Brief. Copy the data below exactly, but not the pictures it contains.

Data under study.
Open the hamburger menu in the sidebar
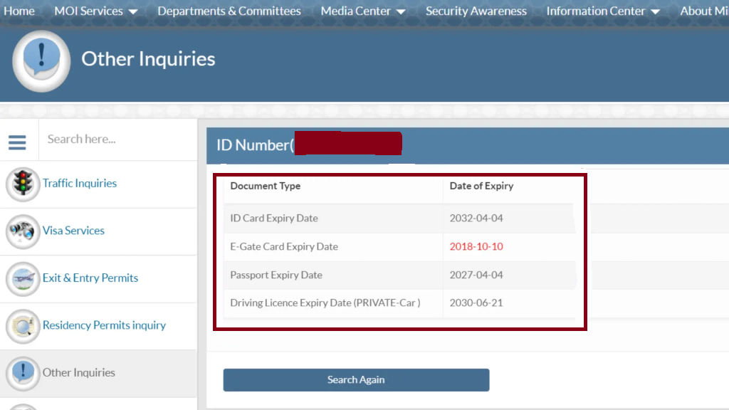The image size is (729, 410). 17,142
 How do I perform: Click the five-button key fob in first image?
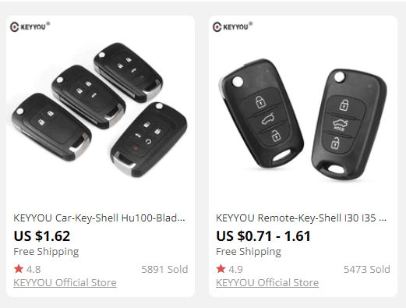click(x=149, y=140)
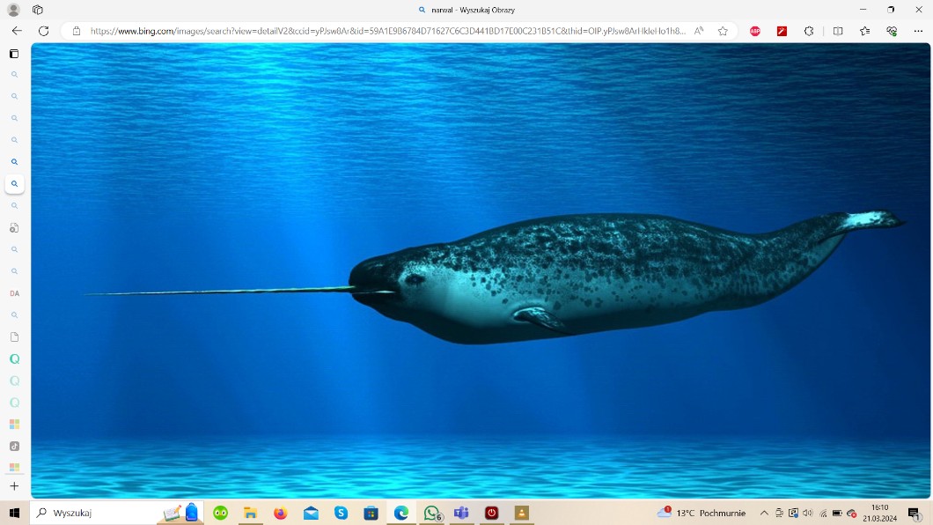Screen dimensions: 933x525
Task: Click the address bar URL field
Action: (387, 31)
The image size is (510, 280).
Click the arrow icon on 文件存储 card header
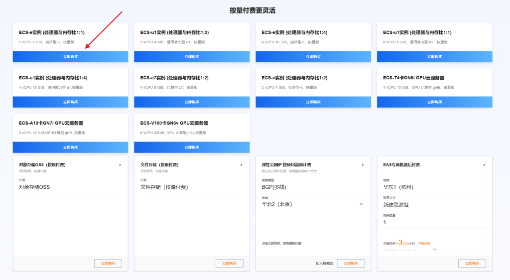[x=242, y=165]
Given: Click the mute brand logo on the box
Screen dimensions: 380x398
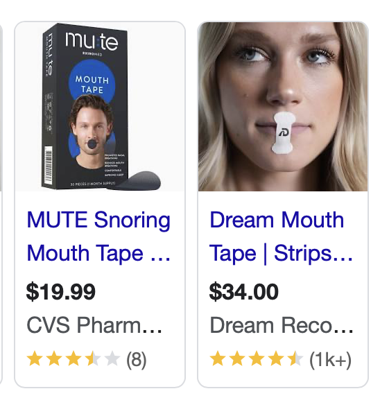Looking at the screenshot, I should click(92, 42).
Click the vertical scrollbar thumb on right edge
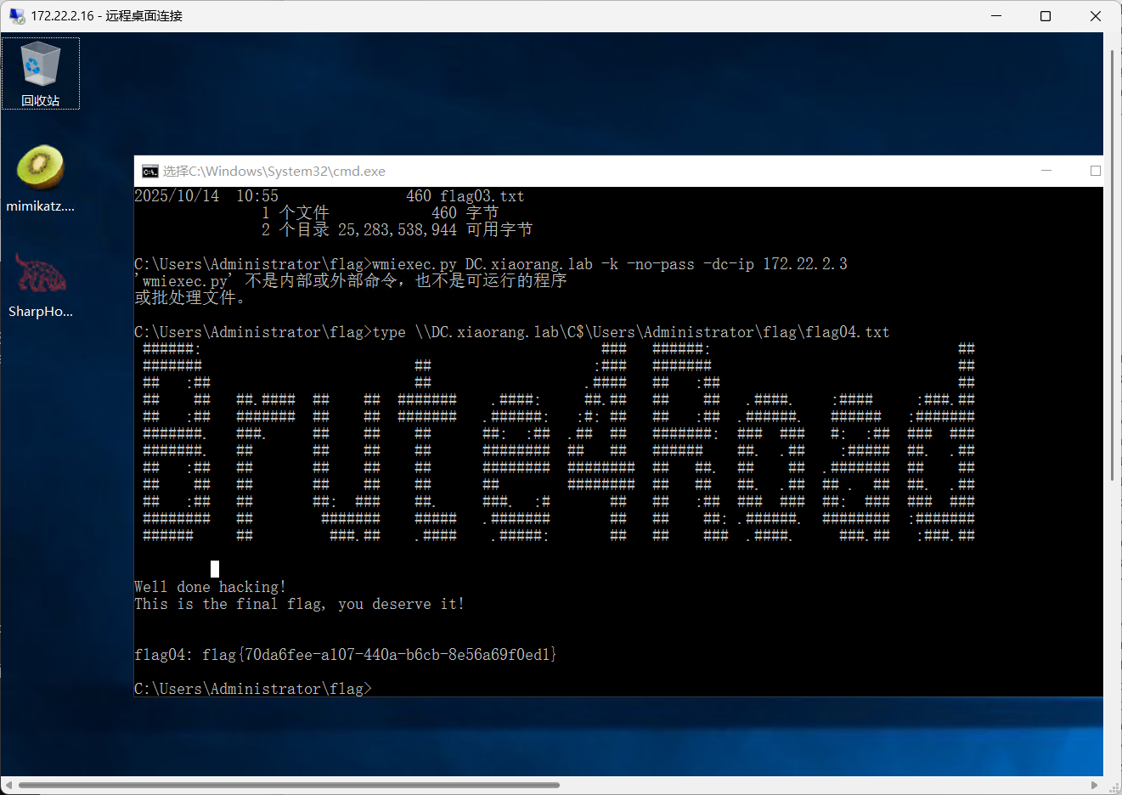The image size is (1122, 795). click(1113, 265)
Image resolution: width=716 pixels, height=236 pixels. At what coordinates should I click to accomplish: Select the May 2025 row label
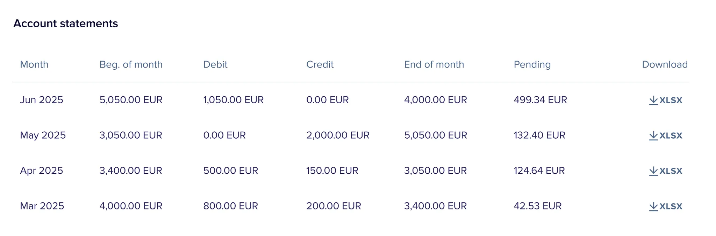43,135
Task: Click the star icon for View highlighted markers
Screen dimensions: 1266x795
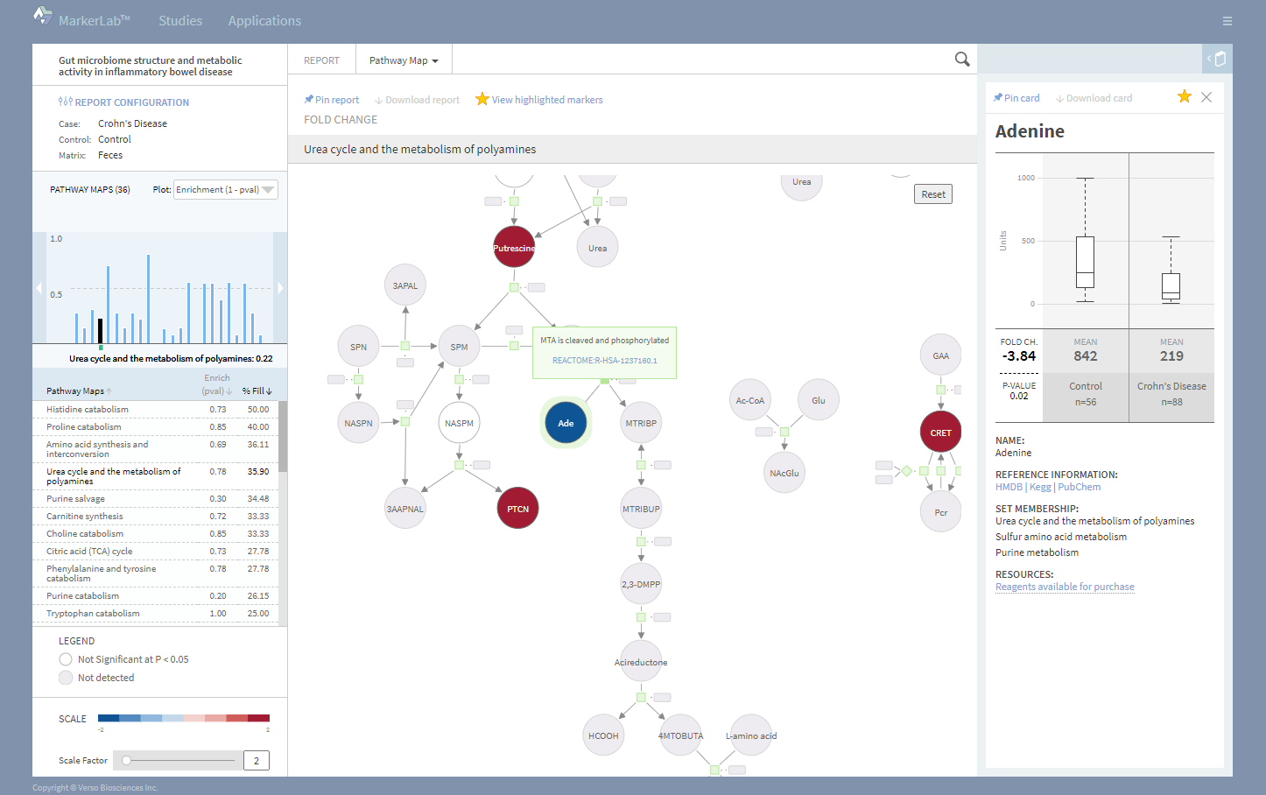Action: tap(482, 99)
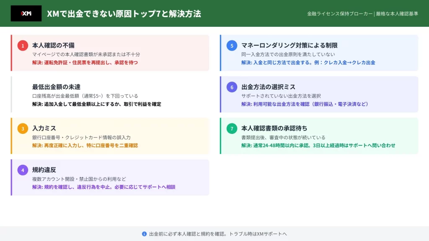
Task: Select the 出金方法の選択ミス heading
Action: (x=268, y=87)
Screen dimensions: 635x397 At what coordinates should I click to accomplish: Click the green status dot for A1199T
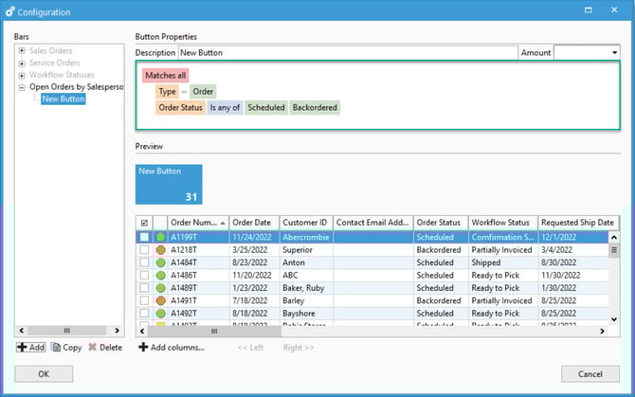[x=160, y=237]
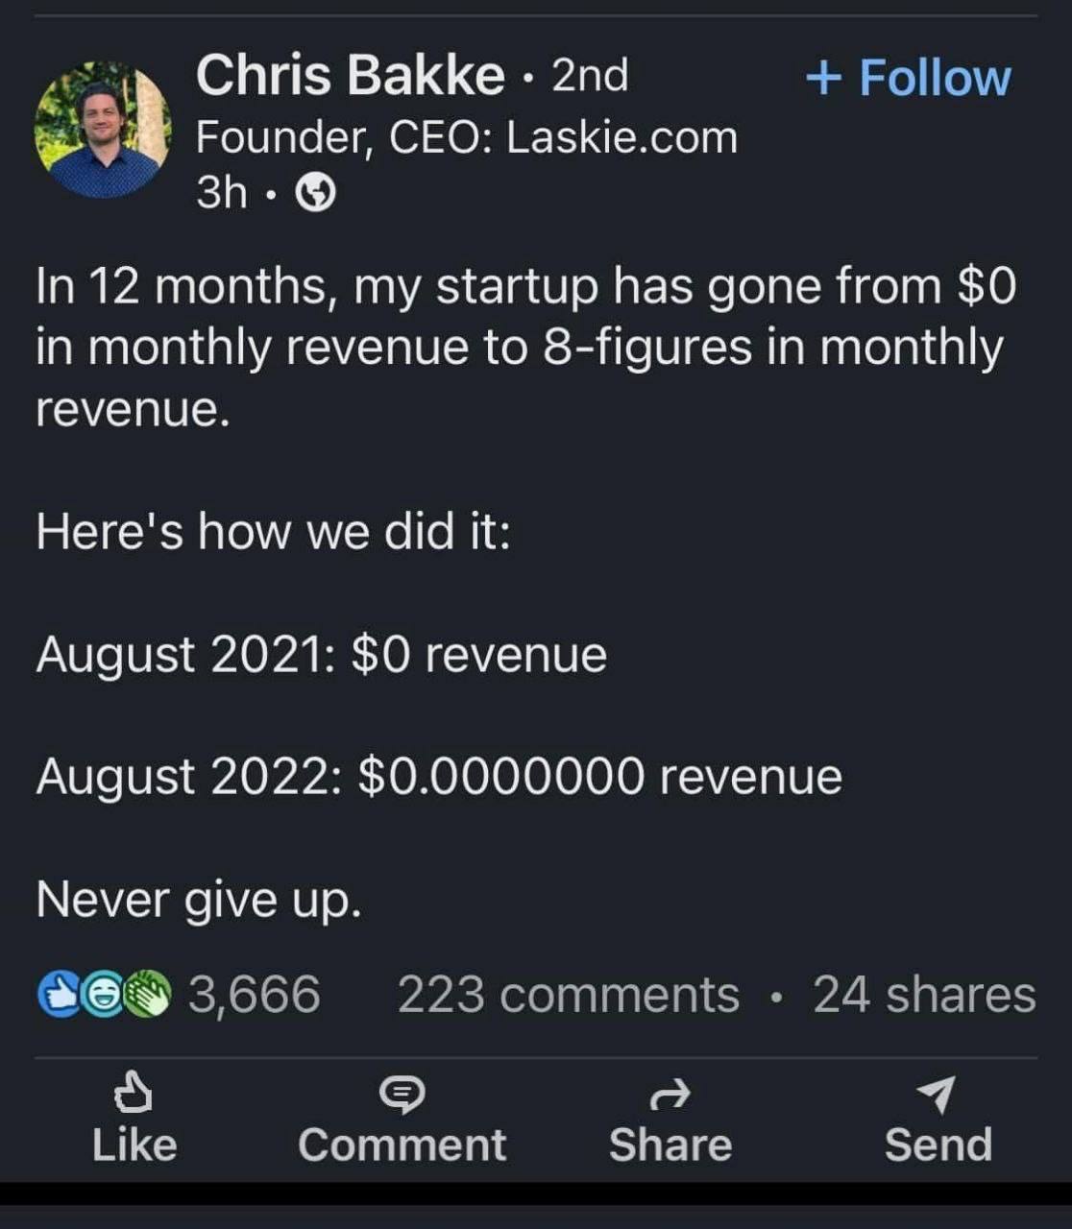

Answer to this exercise.
Open the hamburger menu in the sidebar
The image size is (729, 410). 17,142
 How do I perform: Click the five-button key fob in first image?
click(x=149, y=140)
Screen dimensions: 933x525
Task: Click the address bar URL field
Action: (387, 31)
The image size is (510, 280).
Click the arrow icon on 文件存储 card header
[x=242, y=165]
Given: Click the mute brand logo on the box
Screen dimensions: 380x398
Looking at the screenshot, I should click(92, 42).
Click the vertical scrollbar thumb on right edge
The image size is (1122, 795). click(1113, 265)
Image resolution: width=716 pixels, height=236 pixels. At what coordinates should I click to accomplish: Select the May 2025 row label
43,135
Task: Click the star icon for View highlighted markers
Screen dimensions: 1266x795
Action: tap(482, 99)
Task: Select the 出金方法の選択ミス heading
Action: (x=268, y=87)
Screen dimensions: 635x397 At what coordinates should I click to accomplish: Click the green status dot for A1199T
[x=160, y=237]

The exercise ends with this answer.